▸ Supplied records

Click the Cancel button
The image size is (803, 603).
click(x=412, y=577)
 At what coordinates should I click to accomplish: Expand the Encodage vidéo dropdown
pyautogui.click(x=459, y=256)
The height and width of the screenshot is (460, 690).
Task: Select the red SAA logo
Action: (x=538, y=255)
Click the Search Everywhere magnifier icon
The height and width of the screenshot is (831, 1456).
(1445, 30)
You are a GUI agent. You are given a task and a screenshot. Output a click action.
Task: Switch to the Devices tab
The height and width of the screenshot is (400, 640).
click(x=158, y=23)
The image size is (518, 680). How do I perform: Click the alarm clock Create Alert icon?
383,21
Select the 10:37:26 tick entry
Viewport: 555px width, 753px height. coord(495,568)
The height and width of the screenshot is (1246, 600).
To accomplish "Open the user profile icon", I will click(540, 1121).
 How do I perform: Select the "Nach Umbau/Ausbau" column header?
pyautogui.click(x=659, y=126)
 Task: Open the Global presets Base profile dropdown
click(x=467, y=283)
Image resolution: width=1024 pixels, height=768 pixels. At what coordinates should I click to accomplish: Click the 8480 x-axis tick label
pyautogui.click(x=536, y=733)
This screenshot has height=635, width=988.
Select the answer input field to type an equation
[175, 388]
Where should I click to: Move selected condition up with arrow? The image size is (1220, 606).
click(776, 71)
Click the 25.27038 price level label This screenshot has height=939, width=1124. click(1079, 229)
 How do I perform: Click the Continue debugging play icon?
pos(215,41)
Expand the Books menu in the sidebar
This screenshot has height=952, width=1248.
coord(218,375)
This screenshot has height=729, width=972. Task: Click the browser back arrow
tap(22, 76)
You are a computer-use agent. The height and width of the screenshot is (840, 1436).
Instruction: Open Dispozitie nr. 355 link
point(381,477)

▸ Exercise description
Arrange every line of the listing above as a Markdown table with the columns Row and Line. Number the rows in order and leave out any blank lines.

▸ Output for this exercise
| Row | Line |
|---|---|
| 1 | Click the Cancel button |
| 2 | The image size is (803, 603). |
| 3 | click(x=412, y=577) |
| 4 |  At what coordinates should I click to accomplish: Expand the Encodage vidéo dropdown |
| 5 | pyautogui.click(x=459, y=256) |
| 6 | The height and width of the screenshot is (460, 690). |
| 7 | Task: Select the red SAA logo |
| 8 | Action: (x=538, y=255) |
| 9 | Click the Search Everywhere magnifier icon |
| 10 | The height and width of the screenshot is (831, 1456). |
| 11 | (1445, 30) |
| 12 | You are a GUI agent. You are given a task and a screenshot. Output a click action. |
| 13 | Task: Switch to the Devices tab |
| 14 | The height and width of the screenshot is (400, 640). |
| 15 | click(x=158, y=23) |
| 16 | The image size is (518, 680). How do I perform: Click the alarm clock Create Alert icon? |
| 17 | 383,21 |
| 18 | Select the 10:37:26 tick entry |
| 19 | Viewport: 555px width, 753px height. coord(495,568) |
| 20 | The height and width of the screenshot is (1246, 600). |
| 21 | To accomplish "Open the user profile icon", I will click(540, 1121). |
| 22 |  How do I perform: Select the "Nach Umbau/Ausbau" column header? |
| 23 | pyautogui.click(x=659, y=126) |
| 24 |  Task: Open the Global presets Base profile dropdown |
| 25 | click(x=467, y=283) |
| 26 | Image resolution: width=1024 pixels, height=768 pixels. At what coordinates should I click to accomplish: Click the 8480 x-axis tick label |
| 27 | pyautogui.click(x=536, y=733) |
| 28 | This screenshot has height=635, width=988. |
| 29 | Select the answer input field to type an equation |
| 30 | [175, 388] |
| 31 | Where should I click to: Move selected condition up with arrow? The image size is (1220, 606). |
| 32 | click(776, 71) |
| 33 | Click the 25.27038 price level label This screenshot has height=939, width=1124. click(1079, 229) |
| 34 |  How do I perform: Click the Continue debugging play icon? |
| 35 | pos(215,41) |
| 36 | Expand the Books menu in the sidebar |
| 37 | This screenshot has height=952, width=1248. |
| 38 | coord(218,375) |
| 39 | This screenshot has height=729, width=972. Task: Click the browser back arrow |
| 40 | tap(22, 76) |
| 41 | You are a computer-use agent. The height and width of the screenshot is (840, 1436). |
| 42 | Instruction: Open Dispozitie nr. 355 link |
| 43 | point(381,477) |